Return every line of the data below verbatim, changing nothing.

▶ Raw records
• • • • •
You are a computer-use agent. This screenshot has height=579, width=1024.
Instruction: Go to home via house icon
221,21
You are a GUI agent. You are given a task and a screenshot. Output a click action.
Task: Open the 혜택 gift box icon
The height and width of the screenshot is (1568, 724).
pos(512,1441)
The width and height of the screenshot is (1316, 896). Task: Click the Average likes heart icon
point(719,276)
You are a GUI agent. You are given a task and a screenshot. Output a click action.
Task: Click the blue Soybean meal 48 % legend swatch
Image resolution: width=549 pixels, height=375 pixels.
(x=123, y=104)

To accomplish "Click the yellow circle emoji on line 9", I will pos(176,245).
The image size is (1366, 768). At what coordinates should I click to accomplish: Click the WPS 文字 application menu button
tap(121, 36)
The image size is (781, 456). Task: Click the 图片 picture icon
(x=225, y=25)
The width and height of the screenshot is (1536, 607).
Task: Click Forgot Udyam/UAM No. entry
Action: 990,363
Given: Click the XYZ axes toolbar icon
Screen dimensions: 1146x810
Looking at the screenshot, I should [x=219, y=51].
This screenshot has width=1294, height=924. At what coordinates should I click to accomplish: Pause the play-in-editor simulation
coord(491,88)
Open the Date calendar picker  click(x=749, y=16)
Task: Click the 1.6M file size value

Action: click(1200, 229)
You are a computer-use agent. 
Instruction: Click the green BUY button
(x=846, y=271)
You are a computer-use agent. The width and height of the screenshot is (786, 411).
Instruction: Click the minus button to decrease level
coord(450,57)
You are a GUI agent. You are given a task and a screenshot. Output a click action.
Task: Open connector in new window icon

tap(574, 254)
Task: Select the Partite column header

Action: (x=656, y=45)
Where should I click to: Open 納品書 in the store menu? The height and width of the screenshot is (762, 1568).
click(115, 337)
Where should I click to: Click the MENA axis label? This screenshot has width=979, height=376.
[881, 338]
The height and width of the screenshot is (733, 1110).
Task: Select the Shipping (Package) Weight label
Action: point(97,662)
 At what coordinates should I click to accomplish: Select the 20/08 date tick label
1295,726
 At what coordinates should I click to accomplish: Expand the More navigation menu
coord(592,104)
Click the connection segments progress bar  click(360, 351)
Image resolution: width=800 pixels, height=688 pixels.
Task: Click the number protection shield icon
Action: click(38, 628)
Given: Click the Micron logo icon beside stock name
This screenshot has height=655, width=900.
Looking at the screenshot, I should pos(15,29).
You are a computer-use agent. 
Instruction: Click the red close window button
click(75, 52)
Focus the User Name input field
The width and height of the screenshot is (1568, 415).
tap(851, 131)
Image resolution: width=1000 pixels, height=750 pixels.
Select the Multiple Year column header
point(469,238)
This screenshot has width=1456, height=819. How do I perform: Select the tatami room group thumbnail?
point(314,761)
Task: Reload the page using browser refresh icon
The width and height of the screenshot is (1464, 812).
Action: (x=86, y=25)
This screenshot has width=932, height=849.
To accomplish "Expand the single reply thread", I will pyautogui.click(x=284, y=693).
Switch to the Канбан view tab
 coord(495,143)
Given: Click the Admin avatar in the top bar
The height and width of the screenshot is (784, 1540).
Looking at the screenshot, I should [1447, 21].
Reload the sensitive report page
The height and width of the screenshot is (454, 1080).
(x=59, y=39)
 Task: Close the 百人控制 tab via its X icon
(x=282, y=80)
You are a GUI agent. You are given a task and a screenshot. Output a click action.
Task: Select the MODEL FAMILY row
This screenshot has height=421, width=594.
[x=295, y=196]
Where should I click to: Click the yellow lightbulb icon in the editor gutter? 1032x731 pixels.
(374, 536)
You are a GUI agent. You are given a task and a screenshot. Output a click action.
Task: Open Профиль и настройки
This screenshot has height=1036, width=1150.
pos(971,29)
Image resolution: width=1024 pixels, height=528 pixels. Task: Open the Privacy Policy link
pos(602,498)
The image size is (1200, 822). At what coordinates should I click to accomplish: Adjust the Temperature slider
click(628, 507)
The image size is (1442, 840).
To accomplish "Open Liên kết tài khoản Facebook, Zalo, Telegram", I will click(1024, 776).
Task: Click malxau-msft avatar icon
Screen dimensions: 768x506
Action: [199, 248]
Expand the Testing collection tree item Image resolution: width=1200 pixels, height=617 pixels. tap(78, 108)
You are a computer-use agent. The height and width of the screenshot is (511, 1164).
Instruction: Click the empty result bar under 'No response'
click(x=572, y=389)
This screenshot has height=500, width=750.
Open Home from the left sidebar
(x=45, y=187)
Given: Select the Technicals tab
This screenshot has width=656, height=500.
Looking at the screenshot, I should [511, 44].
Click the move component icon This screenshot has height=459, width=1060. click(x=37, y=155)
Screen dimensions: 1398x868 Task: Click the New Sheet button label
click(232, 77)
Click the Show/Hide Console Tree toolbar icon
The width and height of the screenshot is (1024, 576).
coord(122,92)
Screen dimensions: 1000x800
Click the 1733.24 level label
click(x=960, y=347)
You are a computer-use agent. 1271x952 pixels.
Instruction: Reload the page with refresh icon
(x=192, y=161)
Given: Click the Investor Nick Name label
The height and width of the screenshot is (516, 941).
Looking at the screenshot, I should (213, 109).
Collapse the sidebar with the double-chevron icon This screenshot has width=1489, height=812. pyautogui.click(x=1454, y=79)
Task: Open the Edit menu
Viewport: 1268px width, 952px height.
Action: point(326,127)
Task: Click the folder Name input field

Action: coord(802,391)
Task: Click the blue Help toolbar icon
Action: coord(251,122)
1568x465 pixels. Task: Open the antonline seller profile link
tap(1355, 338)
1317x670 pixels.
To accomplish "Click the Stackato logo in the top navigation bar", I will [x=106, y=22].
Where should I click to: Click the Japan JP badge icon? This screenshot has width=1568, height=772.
• • • • •
▶ Task result
You are a computer-use agent. This screenshot has height=579, width=1024.
Instruction: Go to home via house icon
221,21
You are a GUI agent. You are given a task and a screenshot. Output a click action.
Task: Open the 혜택 gift box icon
The height and width of the screenshot is (1568, 724).
pos(512,1441)
The width and height of the screenshot is (1316, 896). Task: Click the Average likes heart icon
point(719,276)
You are a GUI agent. You are given a task and a screenshot. Output a click action.
Task: Click the blue Soybean meal 48 % legend swatch
Image resolution: width=549 pixels, height=375 pixels.
(x=123, y=104)

To accomplish "Click the yellow circle emoji on line 9", I will pos(176,245).
The image size is (1366, 768). At what coordinates should I click to accomplish: Click the WPS 文字 application menu button
tap(121, 36)
The image size is (781, 456). Task: Click the 图片 picture icon
(x=225, y=25)
The width and height of the screenshot is (1536, 607).
Task: Click Forgot Udyam/UAM No. entry
Action: 990,363
Given: Click the XYZ axes toolbar icon
Screen dimensions: 1146x810
Looking at the screenshot, I should [x=219, y=51].
This screenshot has width=1294, height=924. At what coordinates should I click to accomplish: Pause the play-in-editor simulation
coord(491,88)
Open the Date calendar picker  click(x=749, y=16)
Task: Click the 1.6M file size value

Action: click(1200, 229)
You are a computer-use agent. 
Instruction: Click the green BUY button
(x=846, y=271)
You are a computer-use agent. The width and height of the screenshot is (786, 411).
Instruction: Click the minus button to decrease level
coord(450,57)
You are a GUI agent. You are given a task and a screenshot. Output a click action.
Task: Open connector in new window icon

tap(574, 254)
Task: Select the Partite column header

Action: (x=656, y=45)
Where should I click to: Open 納品書 in the store menu? The height and width of the screenshot is (762, 1568).
click(115, 337)
Where should I click to: Click the MENA axis label? This screenshot has width=979, height=376.
[881, 338]
The height and width of the screenshot is (733, 1110).
Task: Select the Shipping (Package) Weight label
Action: point(97,662)
 At what coordinates should I click to accomplish: Select the 20/08 date tick label
1295,726
 At what coordinates should I click to accomplish: Expand the More navigation menu
coord(592,104)
Click the connection segments progress bar  click(360, 351)
Image resolution: width=800 pixels, height=688 pixels.
Task: Click the number protection shield icon
Action: click(38, 628)
Given: Click the Micron logo icon beside stock name
This screenshot has height=655, width=900.
Looking at the screenshot, I should pos(15,29).
You are a computer-use agent. 
Instruction: Click the red close window button
click(75, 52)
Focus the User Name input field
The width and height of the screenshot is (1568, 415).
tap(851, 131)
Image resolution: width=1000 pixels, height=750 pixels.
Select the Multiple Year column header
point(469,238)
This screenshot has width=1456, height=819. How do I perform: Select the tatami room group thumbnail?
point(314,761)
Task: Reload the page using browser refresh icon
The width and height of the screenshot is (1464, 812).
Action: (x=86, y=25)
This screenshot has width=932, height=849.
To accomplish "Expand the single reply thread", I will pyautogui.click(x=284, y=693).
Switch to the Канбан view tab
 coord(495,143)
Given: Click the Admin avatar in the top bar
The height and width of the screenshot is (784, 1540).
Looking at the screenshot, I should [1447, 21].
Reload the sensitive report page
The height and width of the screenshot is (454, 1080).
(x=59, y=39)
 Task: Close the 百人控制 tab via its X icon
(x=282, y=80)
You are a GUI agent. You are given a task and a screenshot. Output a click action.
Task: Select the MODEL FAMILY row
This screenshot has height=421, width=594.
[x=295, y=196]
Where should I click to: Click the yellow lightbulb icon in the editor gutter? 1032x731 pixels.
(374, 536)
You are a GUI agent. You are given a task and a screenshot. Output a click action.
Task: Open Профиль и настройки
This screenshot has height=1036, width=1150.
pos(971,29)
Image resolution: width=1024 pixels, height=528 pixels. Task: Open the Privacy Policy link
pos(602,498)
The image size is (1200, 822). At what coordinates should I click to accomplish: Adjust the Temperature slider
click(628, 507)
The image size is (1442, 840).
To accomplish "Open Liên kết tài khoản Facebook, Zalo, Telegram", I will click(1024, 776).
Task: Click malxau-msft avatar icon
Screen dimensions: 768x506
Action: [199, 248]
Expand the Testing collection tree item Image resolution: width=1200 pixels, height=617 pixels. tap(78, 108)
You are a computer-use agent. The height and width of the screenshot is (511, 1164).
Instruction: Click the empty result bar under 'No response'
click(x=572, y=389)
This screenshot has height=500, width=750.
Open Home from the left sidebar
(x=45, y=187)
Given: Select the Technicals tab
This screenshot has width=656, height=500.
Looking at the screenshot, I should [511, 44].
Click the move component icon This screenshot has height=459, width=1060. click(x=37, y=155)
Screen dimensions: 1398x868 Task: Click the New Sheet button label
click(232, 77)
Click the Show/Hide Console Tree toolbar icon
The width and height of the screenshot is (1024, 576).
coord(122,92)
Screen dimensions: 1000x800
Click the 1733.24 level label
click(x=960, y=347)
You are a computer-use agent. 1271x952 pixels.
Instruction: Reload the page with refresh icon
(x=192, y=161)
Given: Click the Investor Nick Name label
The height and width of the screenshot is (516, 941).
Looking at the screenshot, I should (213, 109).
Collapse the sidebar with the double-chevron icon This screenshot has width=1489, height=812. pyautogui.click(x=1454, y=79)
Task: Open the Edit menu
Viewport: 1268px width, 952px height.
Action: point(326,127)
Task: Click the folder Name input field

Action: coord(802,391)
Task: Click the blue Help toolbar icon
Action: coord(251,122)
1568x465 pixels. Task: Open the antonline seller profile link
tap(1355, 338)
1317x670 pixels.
To accomplish "Click the Stackato logo in the top navigation bar", I will [x=106, y=22].
Where should I click to: Click the Japan JP badge icon? This screenshot has width=1568, height=772.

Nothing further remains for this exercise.